• _Task goal_: Below are lines of data, and only some are wanted. Please repeat exactly those from the line that has "ASR Principesa Maria (80, 2006)" through the line that has "2025】] (13, 2308)".
===============
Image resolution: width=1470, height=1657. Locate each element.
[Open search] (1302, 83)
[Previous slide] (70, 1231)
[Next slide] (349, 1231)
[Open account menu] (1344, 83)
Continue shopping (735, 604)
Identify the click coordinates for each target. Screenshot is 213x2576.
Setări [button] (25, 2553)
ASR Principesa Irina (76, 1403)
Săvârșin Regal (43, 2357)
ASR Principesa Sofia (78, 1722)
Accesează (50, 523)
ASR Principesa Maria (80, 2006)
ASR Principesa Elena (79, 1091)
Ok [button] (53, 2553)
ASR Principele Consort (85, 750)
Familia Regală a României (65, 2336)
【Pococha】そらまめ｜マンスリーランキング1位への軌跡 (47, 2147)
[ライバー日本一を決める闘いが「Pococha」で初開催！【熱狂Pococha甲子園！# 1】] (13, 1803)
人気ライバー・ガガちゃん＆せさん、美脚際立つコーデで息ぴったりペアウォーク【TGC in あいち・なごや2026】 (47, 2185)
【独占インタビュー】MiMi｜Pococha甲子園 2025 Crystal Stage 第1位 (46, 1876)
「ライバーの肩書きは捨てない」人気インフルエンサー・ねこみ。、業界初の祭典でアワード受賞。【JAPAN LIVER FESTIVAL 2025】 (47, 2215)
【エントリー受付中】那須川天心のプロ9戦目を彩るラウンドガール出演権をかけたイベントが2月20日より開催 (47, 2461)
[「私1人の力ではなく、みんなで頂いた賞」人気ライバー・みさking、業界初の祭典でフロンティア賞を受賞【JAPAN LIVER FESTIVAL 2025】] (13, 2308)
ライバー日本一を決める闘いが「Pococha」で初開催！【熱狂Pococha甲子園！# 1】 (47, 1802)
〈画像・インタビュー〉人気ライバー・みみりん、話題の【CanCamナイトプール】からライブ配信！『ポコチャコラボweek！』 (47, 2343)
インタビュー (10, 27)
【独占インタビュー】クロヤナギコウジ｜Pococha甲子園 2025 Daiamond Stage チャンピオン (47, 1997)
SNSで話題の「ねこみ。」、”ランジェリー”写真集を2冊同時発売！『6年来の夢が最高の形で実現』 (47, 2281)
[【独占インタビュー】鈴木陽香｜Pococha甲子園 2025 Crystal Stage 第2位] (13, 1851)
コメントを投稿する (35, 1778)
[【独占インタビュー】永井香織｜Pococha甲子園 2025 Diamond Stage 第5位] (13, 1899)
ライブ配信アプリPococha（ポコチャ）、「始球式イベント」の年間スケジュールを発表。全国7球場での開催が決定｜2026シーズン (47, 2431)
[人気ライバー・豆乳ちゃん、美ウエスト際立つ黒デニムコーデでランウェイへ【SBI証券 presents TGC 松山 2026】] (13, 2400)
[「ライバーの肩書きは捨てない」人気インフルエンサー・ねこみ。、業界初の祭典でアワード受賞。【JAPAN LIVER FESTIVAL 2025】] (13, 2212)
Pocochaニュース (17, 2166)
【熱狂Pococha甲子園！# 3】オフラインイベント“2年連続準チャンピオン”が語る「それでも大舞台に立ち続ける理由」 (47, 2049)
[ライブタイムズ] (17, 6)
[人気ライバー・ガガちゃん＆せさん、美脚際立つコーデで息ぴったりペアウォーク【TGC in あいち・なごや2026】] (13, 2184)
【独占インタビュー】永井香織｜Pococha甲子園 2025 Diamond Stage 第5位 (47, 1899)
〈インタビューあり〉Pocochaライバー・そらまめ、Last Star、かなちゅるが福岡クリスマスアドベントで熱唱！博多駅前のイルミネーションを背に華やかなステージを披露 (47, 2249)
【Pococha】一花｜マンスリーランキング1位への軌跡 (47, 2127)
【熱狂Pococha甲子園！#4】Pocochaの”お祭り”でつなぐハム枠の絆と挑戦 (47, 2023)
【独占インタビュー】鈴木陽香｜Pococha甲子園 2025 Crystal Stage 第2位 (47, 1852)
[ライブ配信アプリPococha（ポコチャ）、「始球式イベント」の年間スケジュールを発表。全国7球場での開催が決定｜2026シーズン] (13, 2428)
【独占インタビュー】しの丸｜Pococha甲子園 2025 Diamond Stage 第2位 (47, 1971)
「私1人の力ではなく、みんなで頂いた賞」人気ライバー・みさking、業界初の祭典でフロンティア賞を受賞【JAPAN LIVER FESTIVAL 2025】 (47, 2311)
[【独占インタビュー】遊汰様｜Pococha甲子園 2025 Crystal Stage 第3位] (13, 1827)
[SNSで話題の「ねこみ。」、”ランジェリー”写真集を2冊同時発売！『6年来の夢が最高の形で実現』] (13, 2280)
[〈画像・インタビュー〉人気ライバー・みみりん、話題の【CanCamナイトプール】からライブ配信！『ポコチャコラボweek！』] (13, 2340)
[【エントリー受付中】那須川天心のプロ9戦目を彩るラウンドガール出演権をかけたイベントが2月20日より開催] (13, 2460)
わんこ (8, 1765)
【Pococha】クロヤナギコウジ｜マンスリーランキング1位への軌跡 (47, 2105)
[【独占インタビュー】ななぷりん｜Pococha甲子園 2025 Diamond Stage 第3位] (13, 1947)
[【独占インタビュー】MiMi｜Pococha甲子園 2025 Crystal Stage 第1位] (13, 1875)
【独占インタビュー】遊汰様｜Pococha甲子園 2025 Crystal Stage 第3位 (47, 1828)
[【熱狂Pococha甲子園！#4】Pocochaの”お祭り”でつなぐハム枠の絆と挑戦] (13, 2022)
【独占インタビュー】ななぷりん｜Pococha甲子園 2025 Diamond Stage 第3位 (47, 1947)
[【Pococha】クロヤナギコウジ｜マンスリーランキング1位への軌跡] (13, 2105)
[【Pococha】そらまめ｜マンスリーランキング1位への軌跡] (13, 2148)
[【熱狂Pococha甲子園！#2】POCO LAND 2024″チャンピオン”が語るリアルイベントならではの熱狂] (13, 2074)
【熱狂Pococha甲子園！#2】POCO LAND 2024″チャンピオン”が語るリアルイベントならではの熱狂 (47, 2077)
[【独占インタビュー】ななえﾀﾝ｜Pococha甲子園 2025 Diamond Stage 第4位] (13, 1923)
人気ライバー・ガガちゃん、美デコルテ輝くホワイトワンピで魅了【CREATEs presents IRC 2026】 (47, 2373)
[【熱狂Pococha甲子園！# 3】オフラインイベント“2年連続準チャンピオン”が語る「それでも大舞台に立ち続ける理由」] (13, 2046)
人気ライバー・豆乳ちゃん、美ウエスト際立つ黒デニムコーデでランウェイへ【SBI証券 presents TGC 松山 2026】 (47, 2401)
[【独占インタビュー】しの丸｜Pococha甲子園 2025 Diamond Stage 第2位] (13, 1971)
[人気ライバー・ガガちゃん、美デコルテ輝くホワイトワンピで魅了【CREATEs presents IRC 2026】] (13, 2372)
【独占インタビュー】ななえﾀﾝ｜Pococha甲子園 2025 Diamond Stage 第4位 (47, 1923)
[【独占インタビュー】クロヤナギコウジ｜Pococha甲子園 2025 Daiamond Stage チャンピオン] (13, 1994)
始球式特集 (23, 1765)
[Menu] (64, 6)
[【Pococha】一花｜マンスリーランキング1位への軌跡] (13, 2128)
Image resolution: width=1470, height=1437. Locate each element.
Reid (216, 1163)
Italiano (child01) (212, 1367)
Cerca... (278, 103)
===============
• _Response to this exercise_:
ASR Principesa Maria (80, 2006)
ASR Principesa Elena (79, 1091)
Ok [button] (53, 2553)
ASR Principele Consort (85, 750)
Familia Regală a României (65, 2336)
【Pococha】そらまめ｜マンスリーランキング1位への軌跡 (47, 2147)
[ライバー日本一を決める闘いが「Pococha」で初開催！【熱狂Pococha甲子園！# 1】] (13, 1803)
人気ライバー・ガガちゃん＆せさん、美脚際立つコーデで息ぴったりペアウォーク【TGC in あいち・なごや2026】 (47, 2185)
【独占インタビュー】MiMi｜Pococha甲子園 2025 Crystal Stage 第1位 (46, 1876)
「ライバーの肩書きは捨てない」人気インフルエンサー・ねこみ。、業界初の祭典でアワード受賞。【JAPAN LIVER FESTIVAL 2025】 (47, 2215)
【エントリー受付中】那須川天心のプロ9戦目を彩るラウンドガール出演権をかけたイベントが2月20日より開催 (47, 2461)
[「私1人の力ではなく、みんなで頂いた賞」人気ライバー・みさking、業界初の祭典でフロンティア賞を受賞【JAPAN LIVER FESTIVAL 2025】] (13, 2308)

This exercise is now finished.